Brexit is seen as a turning point for UK Climate Change Policy

On February 22, the new  Greener UK coalition released  a manifesto, calling on the UK government to use the Brexit process as an opportunity to restore and enhance environmental protections in the UK. The Manifesto for a Greener UK follows the release on February 14 of a  House of Lords report, Brexit: Environment and climate change.  For a discussion of the basic issues of concern, read “Brexit will be a pivotal moment for the UK’s environment” (December 2016), and read also Greener UK’s Pledge for the Environment, which has been signed by over 145 Members of Parliament  from all parties. Greener UK has also prepared a Briefing Note for Members of Parliament: The repeal bill and a greener UK: Maintaining a greener UK as the UK exits the EU.  Follow developments on the Inside Track blog, published by Green Alliance.

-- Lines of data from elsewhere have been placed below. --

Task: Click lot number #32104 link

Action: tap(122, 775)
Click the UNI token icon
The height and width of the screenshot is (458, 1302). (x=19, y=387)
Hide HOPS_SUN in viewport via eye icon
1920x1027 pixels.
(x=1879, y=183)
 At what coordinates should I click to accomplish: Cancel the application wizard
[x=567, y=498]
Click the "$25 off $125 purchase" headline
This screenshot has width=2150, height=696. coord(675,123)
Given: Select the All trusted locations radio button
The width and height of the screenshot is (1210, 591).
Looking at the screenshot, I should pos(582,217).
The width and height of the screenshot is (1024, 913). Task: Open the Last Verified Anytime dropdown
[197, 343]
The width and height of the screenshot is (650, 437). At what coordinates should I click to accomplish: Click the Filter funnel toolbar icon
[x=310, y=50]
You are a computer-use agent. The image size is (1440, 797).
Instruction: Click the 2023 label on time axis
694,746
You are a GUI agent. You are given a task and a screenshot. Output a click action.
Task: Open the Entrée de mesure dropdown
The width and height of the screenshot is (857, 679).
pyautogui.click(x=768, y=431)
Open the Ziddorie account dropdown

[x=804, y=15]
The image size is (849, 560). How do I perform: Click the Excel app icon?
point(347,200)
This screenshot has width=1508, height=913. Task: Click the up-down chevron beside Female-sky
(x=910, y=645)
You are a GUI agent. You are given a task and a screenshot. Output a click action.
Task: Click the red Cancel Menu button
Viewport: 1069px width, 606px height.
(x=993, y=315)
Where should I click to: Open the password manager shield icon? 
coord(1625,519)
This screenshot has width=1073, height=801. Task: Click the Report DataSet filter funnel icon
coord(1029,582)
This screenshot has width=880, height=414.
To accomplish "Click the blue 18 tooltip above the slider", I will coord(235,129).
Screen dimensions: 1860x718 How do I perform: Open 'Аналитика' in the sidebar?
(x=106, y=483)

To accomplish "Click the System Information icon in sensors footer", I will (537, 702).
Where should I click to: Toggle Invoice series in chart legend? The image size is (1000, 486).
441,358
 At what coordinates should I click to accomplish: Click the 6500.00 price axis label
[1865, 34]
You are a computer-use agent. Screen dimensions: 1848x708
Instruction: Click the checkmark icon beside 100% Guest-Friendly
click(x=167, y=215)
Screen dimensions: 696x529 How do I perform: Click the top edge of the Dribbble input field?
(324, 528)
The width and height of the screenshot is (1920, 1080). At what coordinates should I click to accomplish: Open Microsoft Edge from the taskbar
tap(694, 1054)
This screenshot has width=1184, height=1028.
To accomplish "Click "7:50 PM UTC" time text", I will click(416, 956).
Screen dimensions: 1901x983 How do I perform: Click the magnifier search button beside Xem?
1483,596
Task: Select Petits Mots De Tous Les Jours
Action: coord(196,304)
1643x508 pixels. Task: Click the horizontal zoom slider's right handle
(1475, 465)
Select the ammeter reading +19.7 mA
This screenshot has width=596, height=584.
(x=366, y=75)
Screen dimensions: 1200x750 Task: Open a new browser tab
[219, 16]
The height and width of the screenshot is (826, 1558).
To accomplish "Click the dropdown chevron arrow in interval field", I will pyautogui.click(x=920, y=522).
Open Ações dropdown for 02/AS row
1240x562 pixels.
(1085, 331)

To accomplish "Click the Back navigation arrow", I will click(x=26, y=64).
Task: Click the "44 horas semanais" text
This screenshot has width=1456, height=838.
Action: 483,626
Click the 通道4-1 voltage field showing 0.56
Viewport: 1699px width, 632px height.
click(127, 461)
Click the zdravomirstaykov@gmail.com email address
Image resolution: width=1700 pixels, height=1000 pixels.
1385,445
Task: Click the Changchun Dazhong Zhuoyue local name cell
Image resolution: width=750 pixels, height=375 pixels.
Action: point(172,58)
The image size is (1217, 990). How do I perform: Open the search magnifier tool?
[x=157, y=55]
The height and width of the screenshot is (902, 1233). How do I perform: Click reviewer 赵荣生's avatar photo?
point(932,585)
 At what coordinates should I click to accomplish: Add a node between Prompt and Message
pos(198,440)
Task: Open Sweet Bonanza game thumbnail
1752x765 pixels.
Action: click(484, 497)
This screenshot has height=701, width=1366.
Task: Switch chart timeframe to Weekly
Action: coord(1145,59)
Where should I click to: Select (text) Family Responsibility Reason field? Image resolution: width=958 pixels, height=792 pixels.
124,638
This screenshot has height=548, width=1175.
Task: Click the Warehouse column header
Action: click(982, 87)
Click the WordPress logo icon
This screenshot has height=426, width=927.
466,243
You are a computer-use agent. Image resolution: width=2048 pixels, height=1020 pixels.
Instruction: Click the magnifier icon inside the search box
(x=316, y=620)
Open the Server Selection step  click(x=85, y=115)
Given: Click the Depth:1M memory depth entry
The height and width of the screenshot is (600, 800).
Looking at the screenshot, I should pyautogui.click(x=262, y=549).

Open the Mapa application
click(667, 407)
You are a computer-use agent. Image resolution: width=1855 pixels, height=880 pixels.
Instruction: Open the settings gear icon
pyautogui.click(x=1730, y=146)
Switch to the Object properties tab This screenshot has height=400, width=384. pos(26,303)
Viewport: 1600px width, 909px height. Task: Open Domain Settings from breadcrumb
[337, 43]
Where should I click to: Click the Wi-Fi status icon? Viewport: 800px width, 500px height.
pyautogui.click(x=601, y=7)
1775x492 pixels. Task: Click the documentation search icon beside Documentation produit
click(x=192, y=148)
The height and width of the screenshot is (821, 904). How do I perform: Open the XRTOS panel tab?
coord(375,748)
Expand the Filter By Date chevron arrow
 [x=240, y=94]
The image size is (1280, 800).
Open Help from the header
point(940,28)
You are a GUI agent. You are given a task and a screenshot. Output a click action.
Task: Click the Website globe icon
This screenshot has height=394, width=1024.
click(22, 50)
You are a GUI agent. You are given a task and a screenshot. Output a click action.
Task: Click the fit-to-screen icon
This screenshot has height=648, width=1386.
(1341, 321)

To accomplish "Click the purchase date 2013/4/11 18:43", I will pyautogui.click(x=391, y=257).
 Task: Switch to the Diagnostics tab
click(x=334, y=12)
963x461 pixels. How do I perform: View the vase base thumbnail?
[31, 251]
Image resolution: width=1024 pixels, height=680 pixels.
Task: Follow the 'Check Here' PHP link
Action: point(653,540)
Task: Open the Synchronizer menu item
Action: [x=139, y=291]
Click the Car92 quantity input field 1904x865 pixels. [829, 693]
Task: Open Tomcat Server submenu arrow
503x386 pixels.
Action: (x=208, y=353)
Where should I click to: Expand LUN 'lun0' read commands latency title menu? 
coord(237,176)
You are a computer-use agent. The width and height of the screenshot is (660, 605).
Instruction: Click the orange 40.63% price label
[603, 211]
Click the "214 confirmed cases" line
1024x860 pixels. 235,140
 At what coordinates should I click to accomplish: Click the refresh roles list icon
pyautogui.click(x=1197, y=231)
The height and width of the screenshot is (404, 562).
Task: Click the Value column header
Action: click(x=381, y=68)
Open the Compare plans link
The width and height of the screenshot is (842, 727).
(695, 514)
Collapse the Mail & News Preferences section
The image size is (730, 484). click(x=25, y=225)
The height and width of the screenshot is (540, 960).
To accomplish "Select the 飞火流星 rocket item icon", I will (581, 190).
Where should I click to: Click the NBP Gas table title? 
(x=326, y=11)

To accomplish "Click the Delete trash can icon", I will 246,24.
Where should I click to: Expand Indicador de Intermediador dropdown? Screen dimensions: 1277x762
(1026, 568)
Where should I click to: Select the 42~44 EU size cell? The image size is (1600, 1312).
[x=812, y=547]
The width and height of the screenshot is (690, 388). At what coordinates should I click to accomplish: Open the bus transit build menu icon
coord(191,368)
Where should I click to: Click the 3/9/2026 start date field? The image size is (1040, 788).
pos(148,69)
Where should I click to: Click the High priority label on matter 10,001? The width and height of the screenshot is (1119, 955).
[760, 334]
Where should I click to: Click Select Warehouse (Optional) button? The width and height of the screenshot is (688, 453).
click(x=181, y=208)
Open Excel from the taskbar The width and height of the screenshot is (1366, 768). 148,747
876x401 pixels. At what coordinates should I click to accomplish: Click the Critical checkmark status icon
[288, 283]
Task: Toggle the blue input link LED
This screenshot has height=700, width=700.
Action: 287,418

One of the key proposals of the February  Manifesto is that Britain should continue to show climate leadership, to co-operate with the EU on energy and climate change, and to affirm ongoing investment and deployment of clean energy infrastructure. It also calls for a new  Environment Act for England, “building on the upcoming 25 year plan with measurable milestones for environmental restoration and high standards for pollution and resource efficiency”.  Greener UK  has published policy documents supporting  each of the four  priorities of the Manifesto: Food and Farming Fisheries and Marine   ; Climate and Energy  ; and Environment and Wildlife Laws  .

Greener UK  was launched in December 2016, coordinated by Green Alliance . Greener UK consists of 13 major environmental organizations with a  combined membership of 7.9 million, and includes:  Campaign for Better Transport, ClientEarth, Campaign to Protect Rural England, E3G, Friends of the Earth, Green Alliance, Greenpeace, National Trust, RSPB, Wildfowl and Wetlands Trust, The Wildlife Trusts, Woodland Trust and WWF.